Mr Rawnsley said many Australian couples delayed starting a family while the pandemic played out in 2020. The number of births fell from 305,832 in 2019 to 294,369 in 2020. Then in 2021, strong employment and vast amounts of stimulus money, along with high household savings due to lockdowns, gave couples better financial means to have a baby. This led to a rebound in births.
However, the re-opening of the global economy in 2022 led to soaring inflation. By the start of 2023, the Australian consumer price index (CPI) had risen to its highest level since 1990 at 7.8 percent per annum. By that stage, the Reserve Bank had already commenced an aggressive rate-hiking strategy to fight inflation and had raised the cash rate every month between May and December 2022.
Five more rate hikes during 2023 put further pressure on couples with mortgages and put the brakes on family formation. “This combination of the pandemic and rapid economic changes explains the spike and subsequent sharp decline in birth rates we have observed over the past four years,” Mr Rawnsley said.

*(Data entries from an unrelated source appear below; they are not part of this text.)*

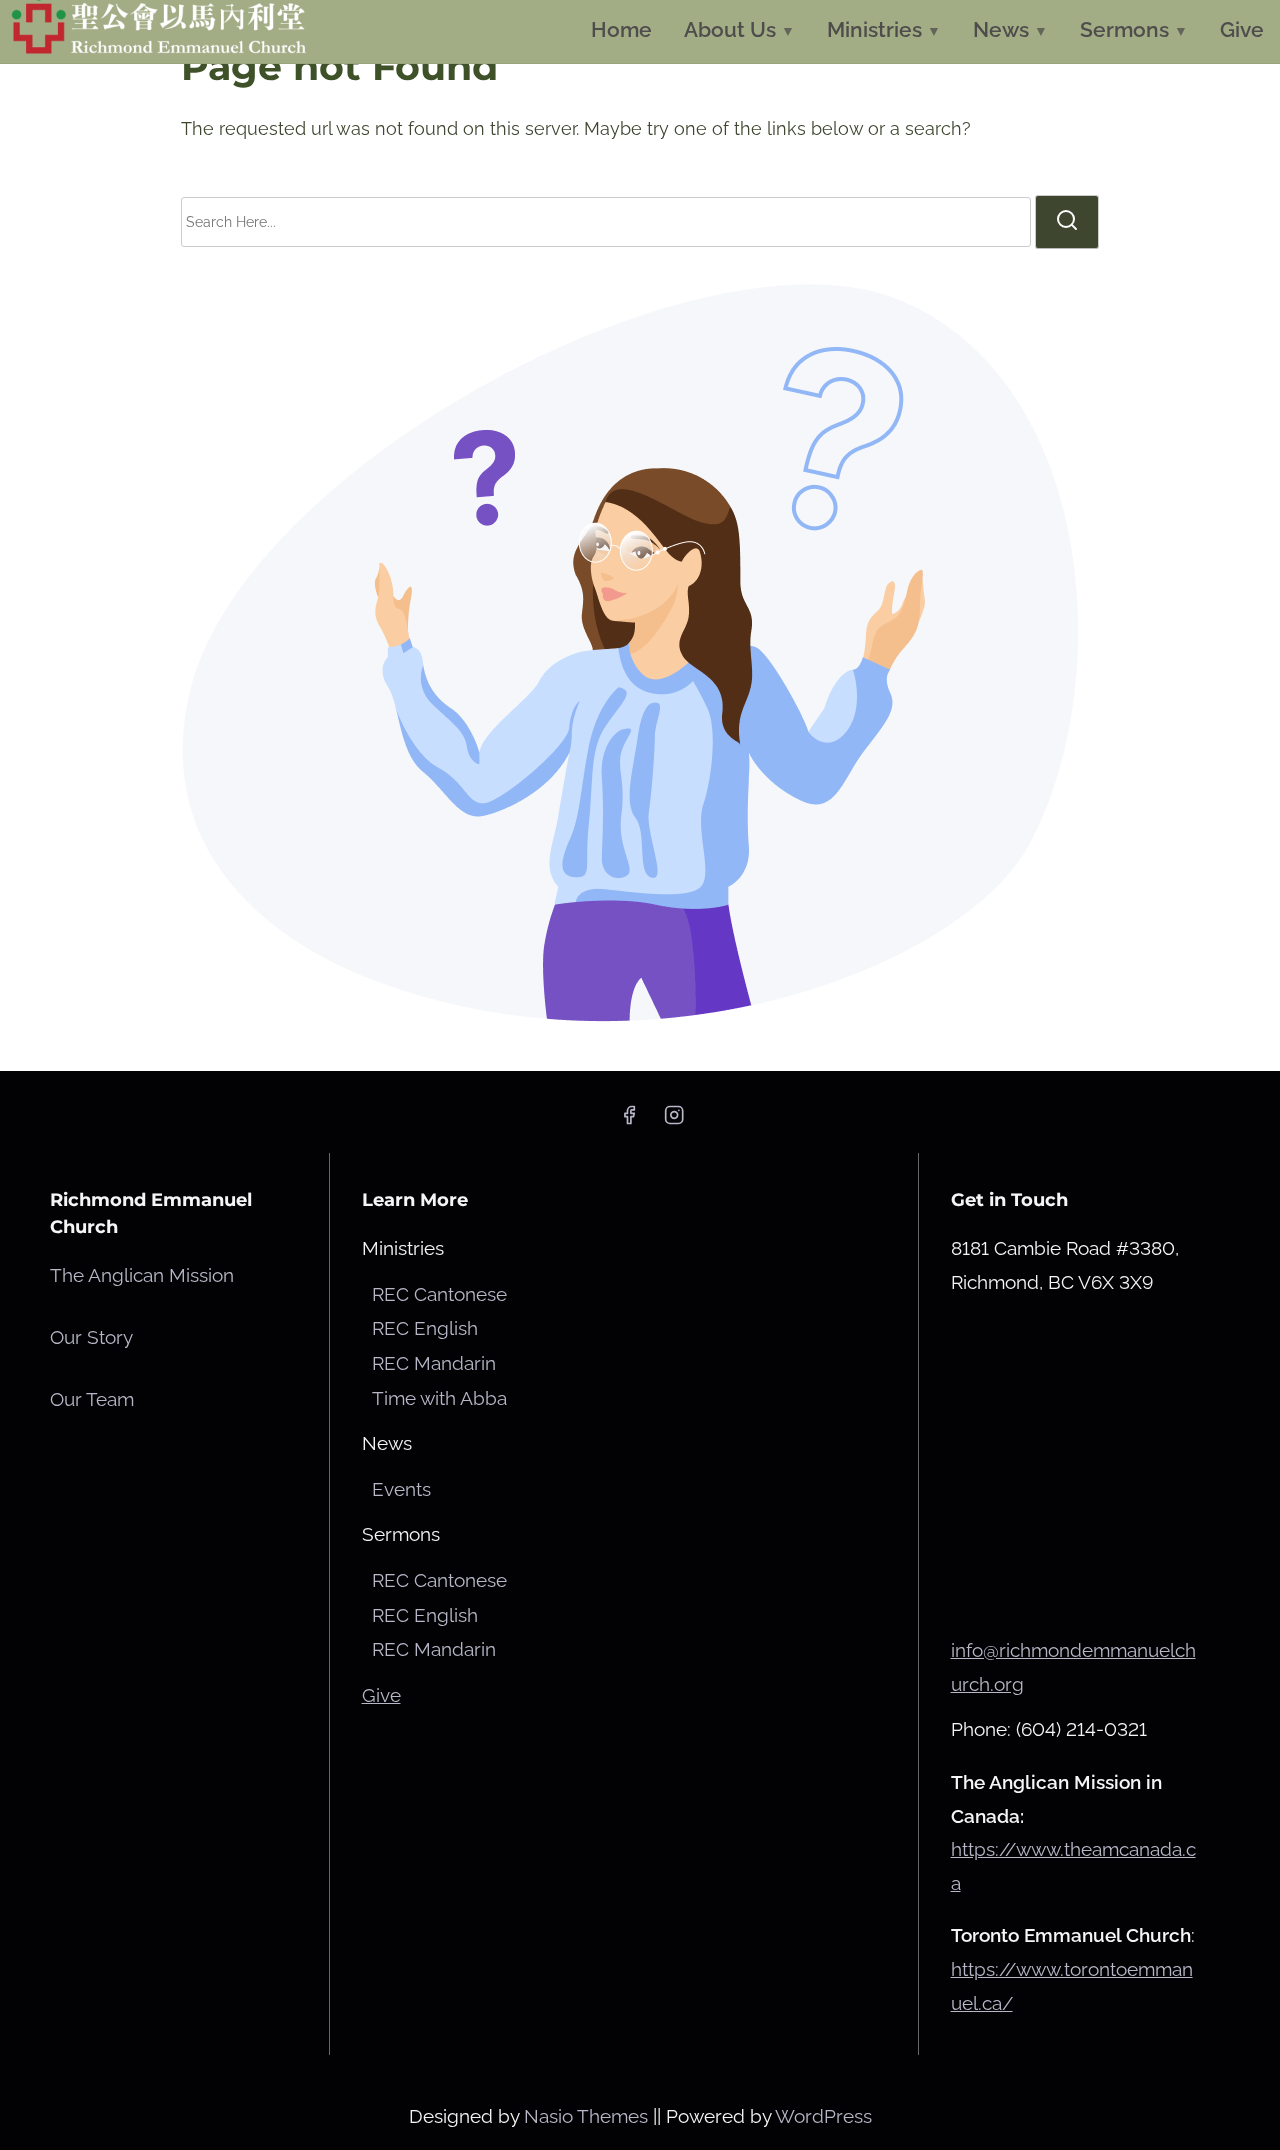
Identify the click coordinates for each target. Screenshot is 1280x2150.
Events (401, 1489)
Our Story (91, 1337)
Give (381, 1695)
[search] (1067, 222)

The impact of high costs of living on couples’ decision to have a baby is highlighted in births data for the capital cities. KPMG estimates there were 60,860 births in Sydney in 2023, down 8.6 percent from 2019. There were 56,270 births in Melbourne, down 7.3 percent. In Perth, there were 25,020 births, down 6 percent, while in Brisbane there were 30,250 births, down 4.3 percent. Canberra was the only capital city where there was no fall in the number of births in 2023 compared to 2019.
“CPI growth in Canberra has been slightly subdued compared to that in other major cities, and the economic outlook has remained strong,” Mr Rawnsley said. “This means families have not been hurting as much as those in other capital cities, and in turn, we’ve seen a stabilisation of births in the ACT.”